Alaska Permanent Fund

One of the major territorial issues that motivated Alaskans toward statehood was that Outsiders exploited Alaska’s natural resources and used them up, without Alaska getting much if anything out of it. The salmon industry was the most visible example.

Salmon cannery owners were from Seattle and San Francisco mostly, and brought their own labor force to work in the canneries for the most part, and paid very little tax on their operations to Alaska. They made tens of millions of dollars in profit every year. Alaskans believed they had already had the same experience with the development of copper, and gold. Eventually the idea of the Permanent Fund became a reality in order to keep something for Alaskans from the exploitation of Alaska’s oil. It was a good idea that worked. In 2005 the Alaska Permanent Fund was worth about $30 billion.

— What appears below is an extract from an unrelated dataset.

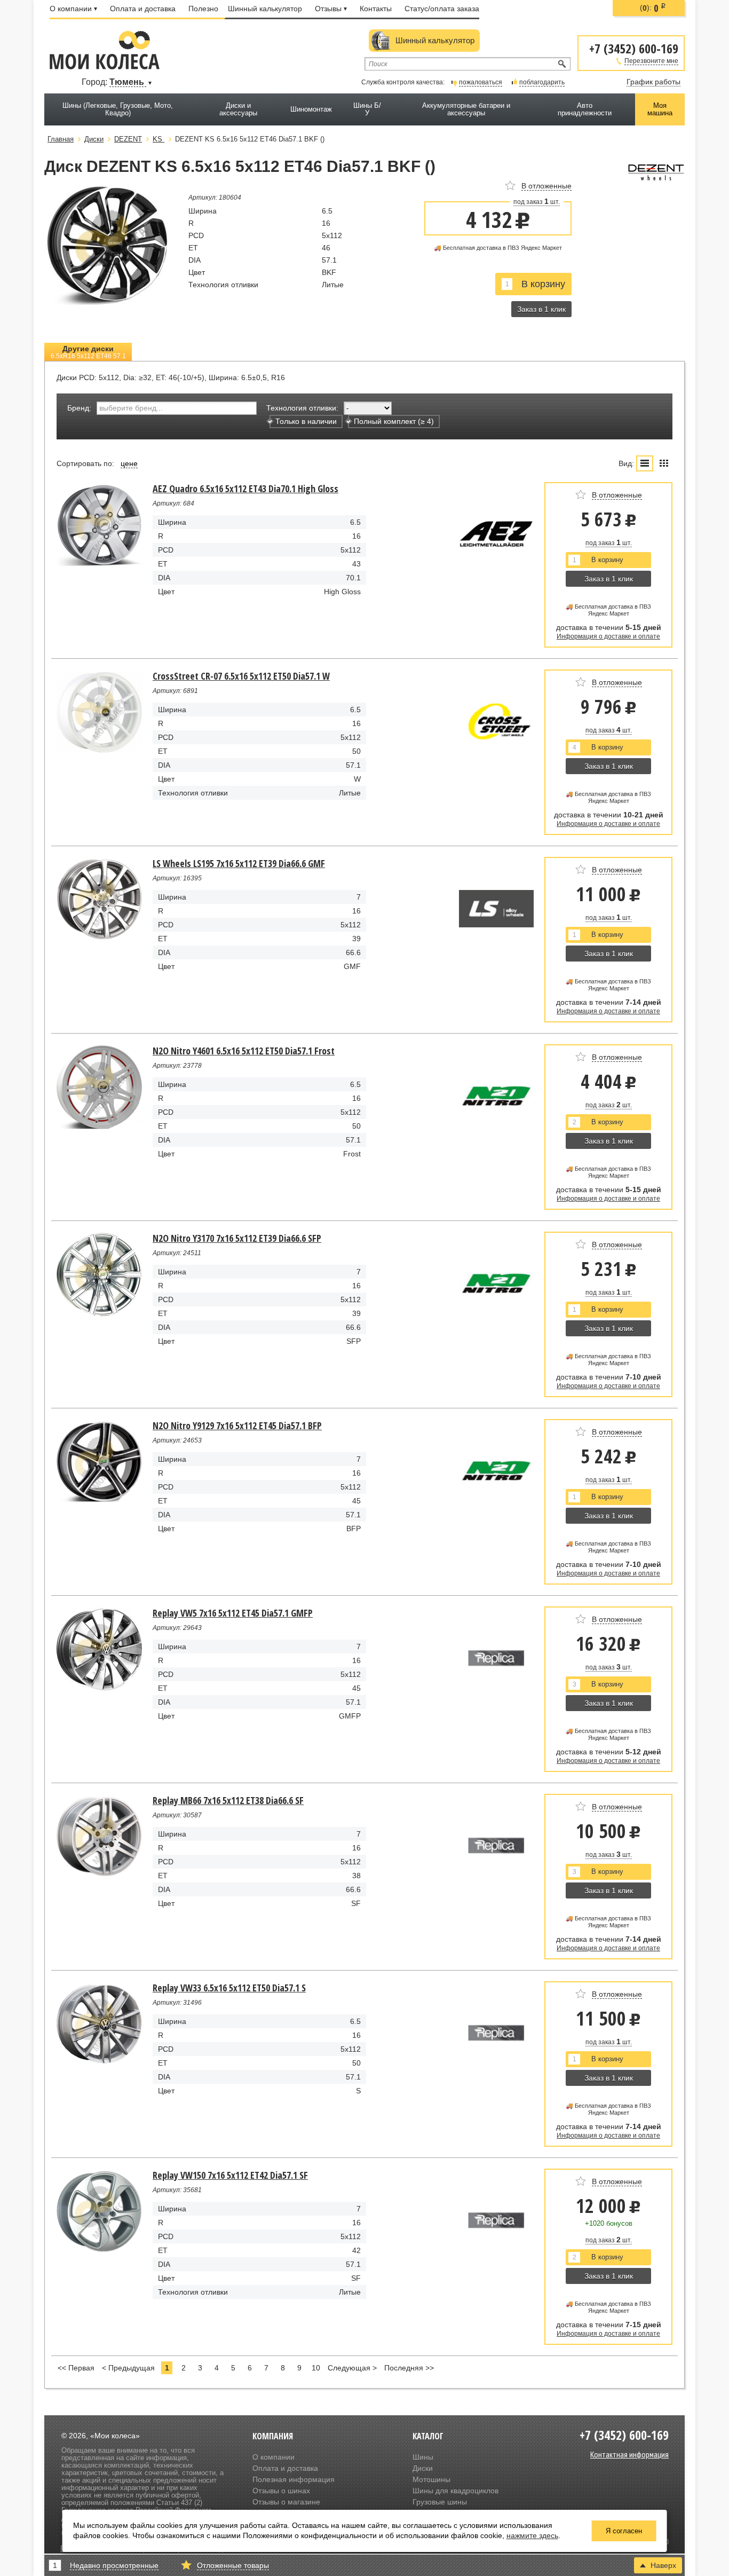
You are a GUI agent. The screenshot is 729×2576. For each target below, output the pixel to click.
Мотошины (431, 2479)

But in some ways the Fund has also become a curse. Alaskan voters seem unwilling to use any of the annual earnings of the Fund to balance the state budget. Use of some of these earnings to balance the state budget would reduce the amount of money paid out in Permanent Fund Dividends. In the future Alaskans are going to have to seriously ask themselves whether they may have to use some of the Permanent Fund earnings to pay for the costs of education, fire protection and emergency medical response and other needs of Alaskan communities.